Not that I think the IRS should do anything about it, you understand -- it's really not their job -- but it's the kind of thing a good union certainly could. Unfortunately, the /. consensus on unions is pretty representative of thinking in the tech world generally, and shows in gory detail how effective decades of anti-union propaganda have been in convincing otherwise intelligent people.

Why do they let you do that?

[gujo-odori]

I'm going to take a different tack from most responders and ask why, if the IT department is sufficiently concerned about security to require whole-disk encryption on all machines connecting to the network (as a member of the security industry, I applaud their decision), do they allow people to connect their personal machines to the network? Especially in a HIPAA environment, that's nuts. How do they ensure that you retain no confidential data on your personal computer if you quit? In such an environment, no one should be allowed to use personal equipment on the network, but if they are, they should all be required to sign a contract that upon leaving employment (voluntarily or not), they will turn over any personal machines used to connect to the hospital network so that the disk(s) can be removed and destroyed.

That said, if they are going to let you connect your personal gear and you are dead-set on doing it, install whole-disk encryption yourself and bring the machine in for them to inspect it. They'll probably want the passphrase, too.

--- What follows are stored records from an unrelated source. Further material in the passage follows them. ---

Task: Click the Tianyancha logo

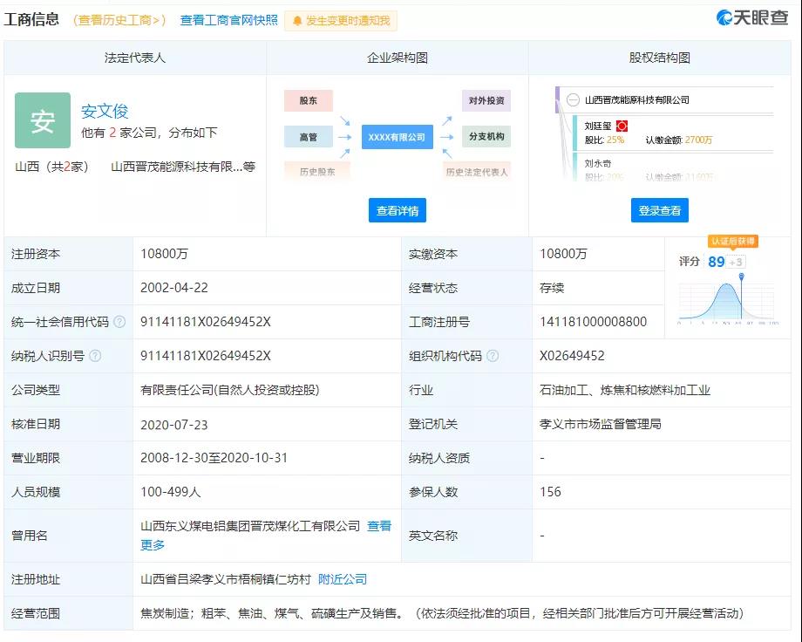Action: point(751,17)
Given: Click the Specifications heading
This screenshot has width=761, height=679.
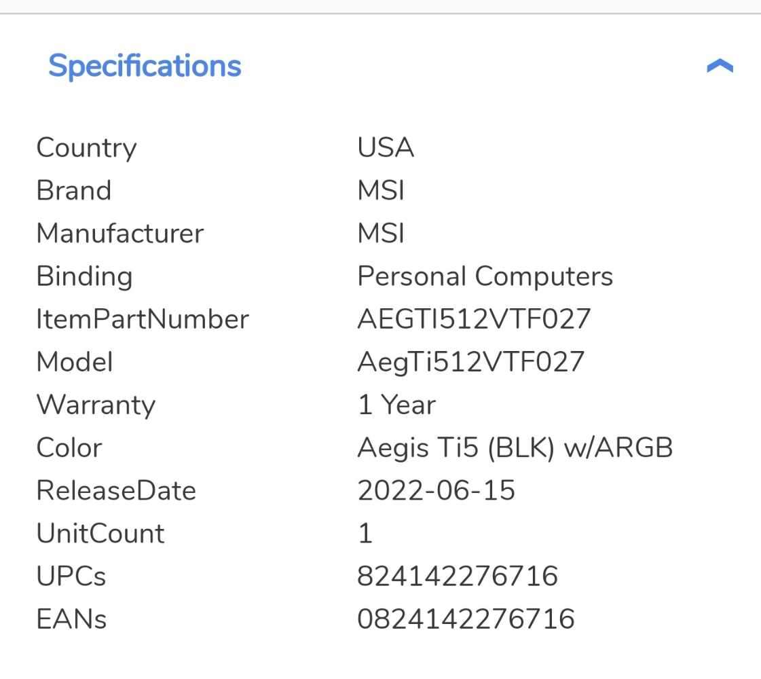Looking at the screenshot, I should (x=145, y=66).
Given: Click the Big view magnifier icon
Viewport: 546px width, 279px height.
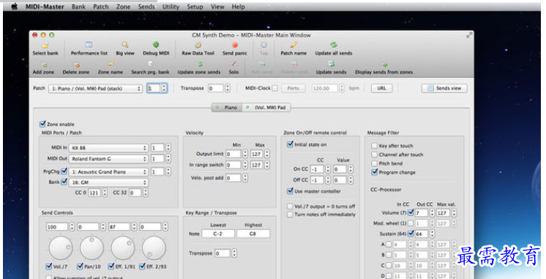Looking at the screenshot, I should point(124,45).
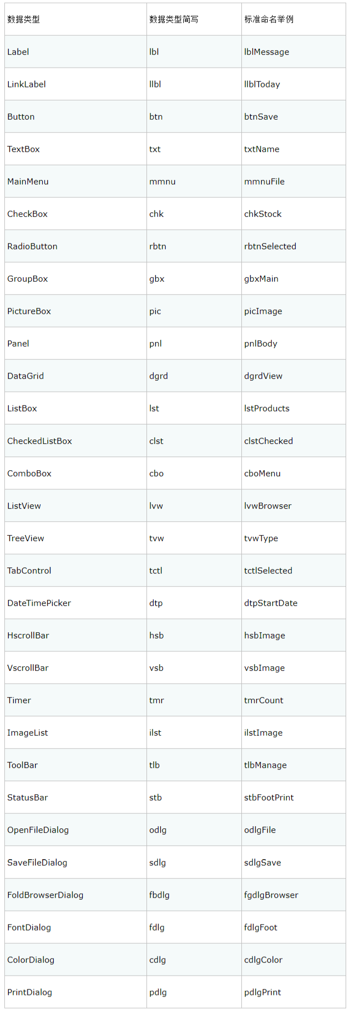Select the CheckedListBox cell
The width and height of the screenshot is (350, 1014).
[x=39, y=441]
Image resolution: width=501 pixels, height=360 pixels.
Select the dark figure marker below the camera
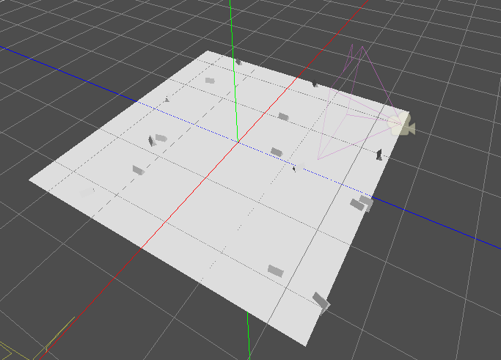pos(379,154)
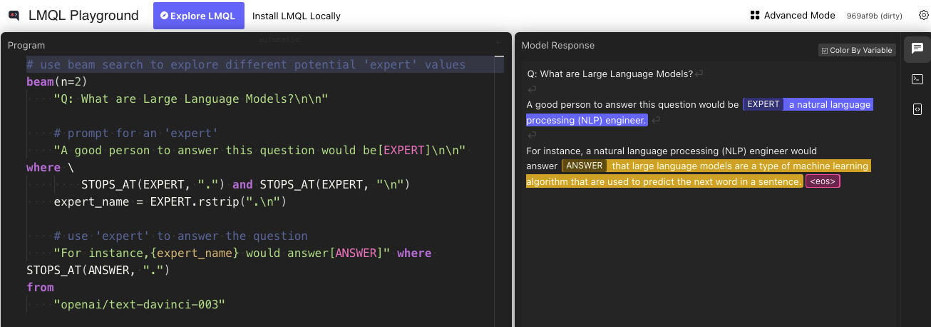Click the LMQL logo icon
This screenshot has width=931, height=327.
click(x=14, y=16)
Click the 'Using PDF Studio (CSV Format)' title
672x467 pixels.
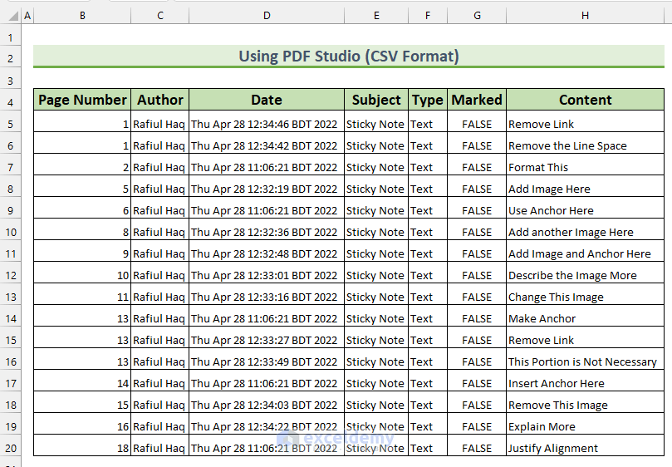coord(349,57)
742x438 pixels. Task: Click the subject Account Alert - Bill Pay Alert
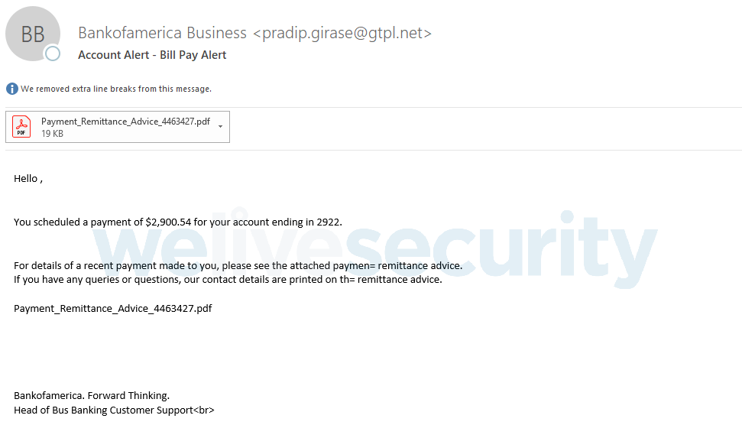pos(152,55)
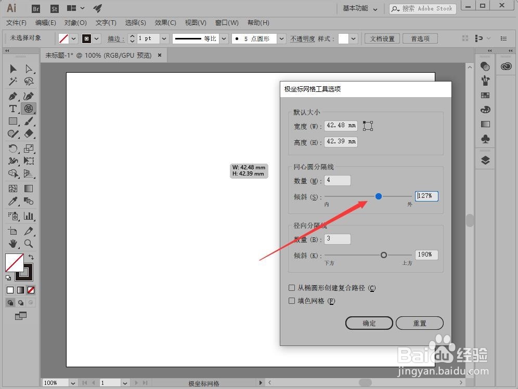Select the Type tool
The width and height of the screenshot is (518, 389).
tap(13, 109)
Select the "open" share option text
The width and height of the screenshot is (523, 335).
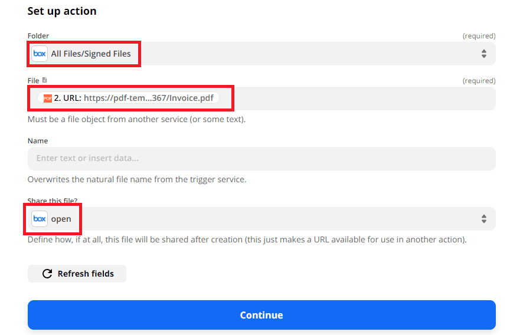click(x=61, y=219)
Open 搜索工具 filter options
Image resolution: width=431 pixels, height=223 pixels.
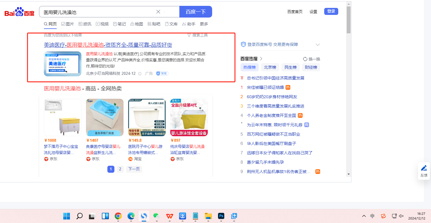click(198, 35)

If they won't budge, then you either stop using your personal machine or you let them install their encryption solution on it. You may not like their decisions (I don't like all of my employer's IT decisions either), but it's the hospital's network, not yours, which means they get to make the rules. If you find this one so onerous that you can't live with it, I recommend seeking work elsewhere before it gets to bug you so much that it harms your job performance. Otherwise, you may wind up seeking work elsewhere anyway, but under less good circumstances.